The passing of Proposition 46 would enforce stricter regulations in the medical field and enhance our safety.
Its main highlights are to require drug and alcohol testing of doctors, to adjust the state’s cap on medical negligence lawsuits to current inflation, and to require health care practitioners to check the state prescription drug history database before prescribing commonly abused medications.
A study by James John, a toxicologist at NASA’s space center in Houston who also runs an advocacy organization called Patient Safety America, found that an average minimum of 210,000 deaths per year are linked to medical errors. A majority of these medical errors can be prevented through drug testing and overseeing the distribution of commonly abused prescription drugs.
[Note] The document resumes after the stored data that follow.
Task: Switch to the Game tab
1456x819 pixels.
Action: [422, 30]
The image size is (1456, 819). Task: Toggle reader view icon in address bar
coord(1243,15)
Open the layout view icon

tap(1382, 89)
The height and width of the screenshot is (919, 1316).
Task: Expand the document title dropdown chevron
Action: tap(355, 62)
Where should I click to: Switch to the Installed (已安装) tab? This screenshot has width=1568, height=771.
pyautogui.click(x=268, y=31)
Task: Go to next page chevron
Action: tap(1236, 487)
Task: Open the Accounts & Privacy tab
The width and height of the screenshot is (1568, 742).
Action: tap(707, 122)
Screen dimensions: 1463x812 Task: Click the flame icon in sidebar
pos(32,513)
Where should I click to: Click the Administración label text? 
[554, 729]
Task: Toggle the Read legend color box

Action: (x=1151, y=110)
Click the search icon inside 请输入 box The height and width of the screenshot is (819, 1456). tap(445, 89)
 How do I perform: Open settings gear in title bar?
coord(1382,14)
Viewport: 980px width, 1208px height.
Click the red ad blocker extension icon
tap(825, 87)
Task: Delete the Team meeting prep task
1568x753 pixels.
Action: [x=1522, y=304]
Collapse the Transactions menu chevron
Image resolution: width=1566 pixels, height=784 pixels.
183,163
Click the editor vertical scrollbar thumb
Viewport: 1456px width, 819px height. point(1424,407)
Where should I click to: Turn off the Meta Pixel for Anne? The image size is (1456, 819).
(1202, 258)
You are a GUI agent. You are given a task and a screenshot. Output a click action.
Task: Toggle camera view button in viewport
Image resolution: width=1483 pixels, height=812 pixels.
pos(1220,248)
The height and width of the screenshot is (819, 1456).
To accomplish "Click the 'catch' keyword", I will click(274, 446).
In 2003, conservative estimates are that 8 percent to 12 percent of physicians will or have developed substance abuse problems. By federal law, workers in safety-sensitive areas such as transportation are already subjects to random drug tests. The people who are in charge of saving people’s lives should be as well.
Currently the victims of malpractice are not being appropriately compensated. The current $250,000 cap for non economic pain and suffering damages was set by the Medical Injury Compensation Reform Act in 1975.
According to Reid Wilson in the Washington Post, if MICRA adjusted the cap to inflation, the cap would be set over $1 million dollars today.
Just in 2006, 2.6 million people abused prescription drugs for the first time in the United States. As of now, some patients are able to abuse narcotics by obtaining prescriptions from multiple doctors.
By creating a drug history database with patients prescription information, physicians can now access the database before prescribing these controlled substances, to guarantee patients haven’t received them from another doctor. Through this method, we can prevent a majority of abused prescription medication.
People go to their doctors to get well; saying yes to proposition 46 only keeps it that way.